To begin at the beginning, as one is supposed to do: I separated from my husband of seven years a few months ago. He left abruptly – to say the least – packing his bag right in front of me, my daughter, and my father.
We’d had conflicting schedules that day, which resulted in my father and I spending the day at my daughter’s concert with one set of my friends, and The One Who Should Have Gotten Away spending the day with his daughter at a candy-making class, with another set of my friends. When we all regrouped at home, there was a short argument, which went something like this:
Me: “How was your day.”
Me: “Was so-and-so at the thing? How was she?”
(Repeat with several additional questions and one-word responses).
(Lengthy, frosty pause.)
Me: “Well, the concert went well. Thanks for asking.”
Him: “I did ask.”
And then he started packing.
I’d had conversations like this before, where he insisted he’d said something that I was sure he was not. Lots of them.

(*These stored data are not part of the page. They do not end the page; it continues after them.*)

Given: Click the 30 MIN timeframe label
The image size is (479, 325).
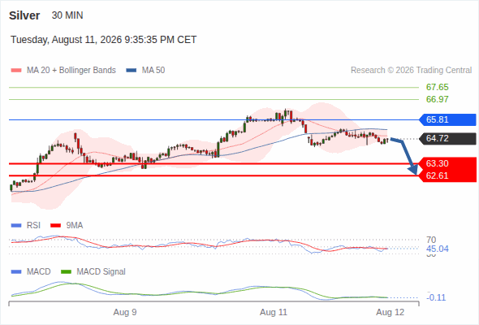Looking at the screenshot, I should click(67, 15).
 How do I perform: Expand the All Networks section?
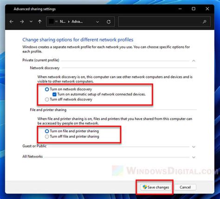[194, 157]
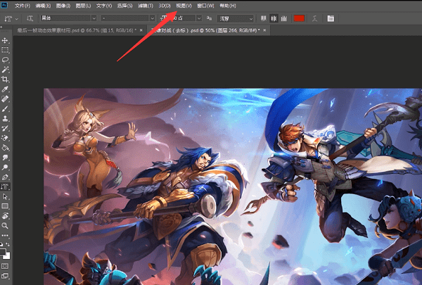
Task: Choose the Eyedropper tool
Action: click(5, 90)
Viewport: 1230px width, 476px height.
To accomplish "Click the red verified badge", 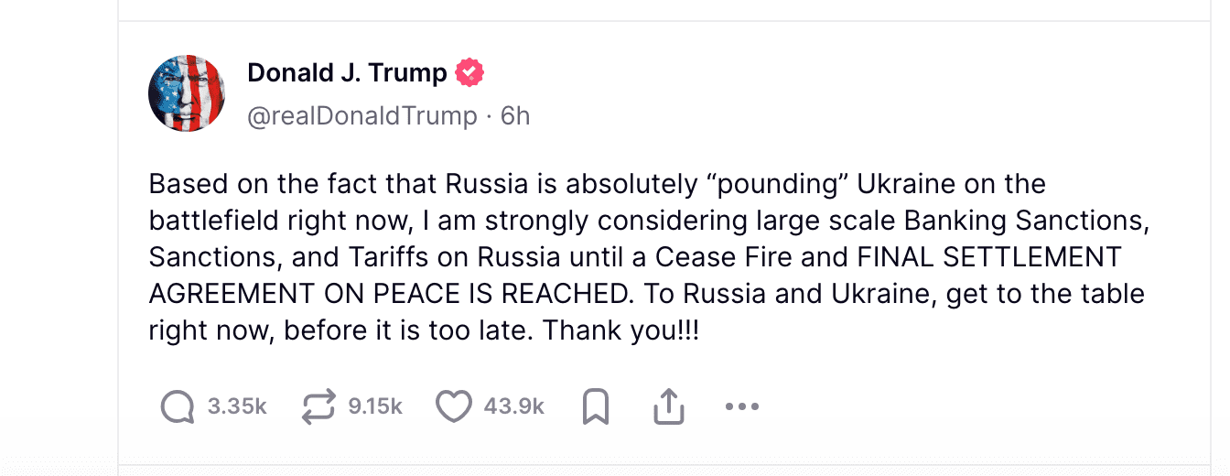I will [x=469, y=72].
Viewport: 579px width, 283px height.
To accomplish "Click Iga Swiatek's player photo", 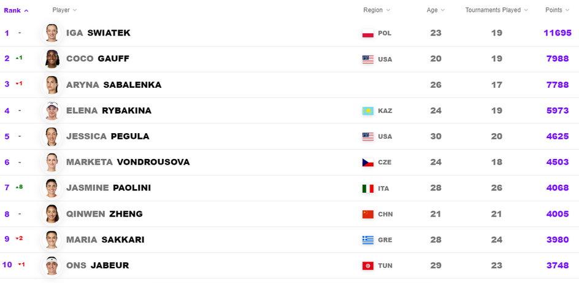I will coord(52,33).
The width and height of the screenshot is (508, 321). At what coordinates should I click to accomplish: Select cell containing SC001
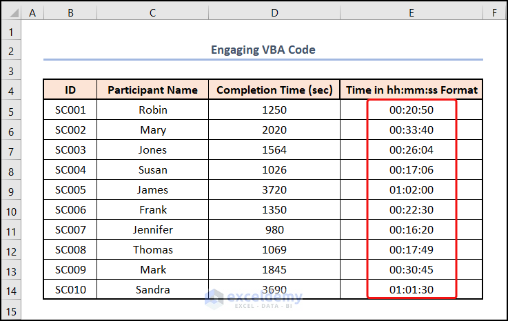pyautogui.click(x=70, y=110)
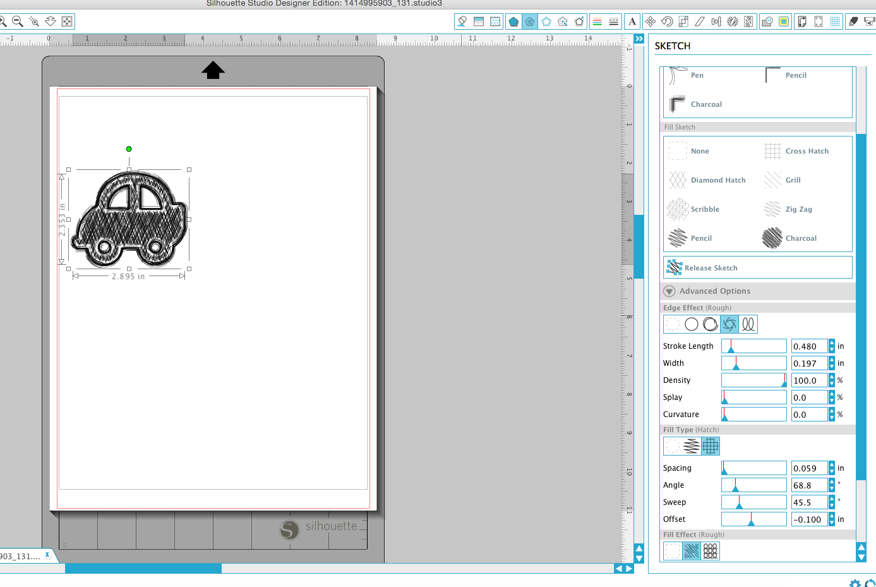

In fact, there was a period of time where we had them daily: I guess I’m old-school, but I think when people enter the house, the other occupants should say hello and ask quaint questions like, “How was your day and/or traffic?”
After you do this a few times, though, two things happen:
- You stop attempting to have these conversations, because arguing is tiresome.
- You start wondering if maybe it really is you, not hearing things that the other person insists so adamantly that they have said. I’ve seen Gaslight; I know how this works.
But on that night in October, as He packed his bag, I looked at my father, who shook his head: No, he didn’t say a word. I looked at my daughter: No, he didn’t say a word.
And then we three watched him go.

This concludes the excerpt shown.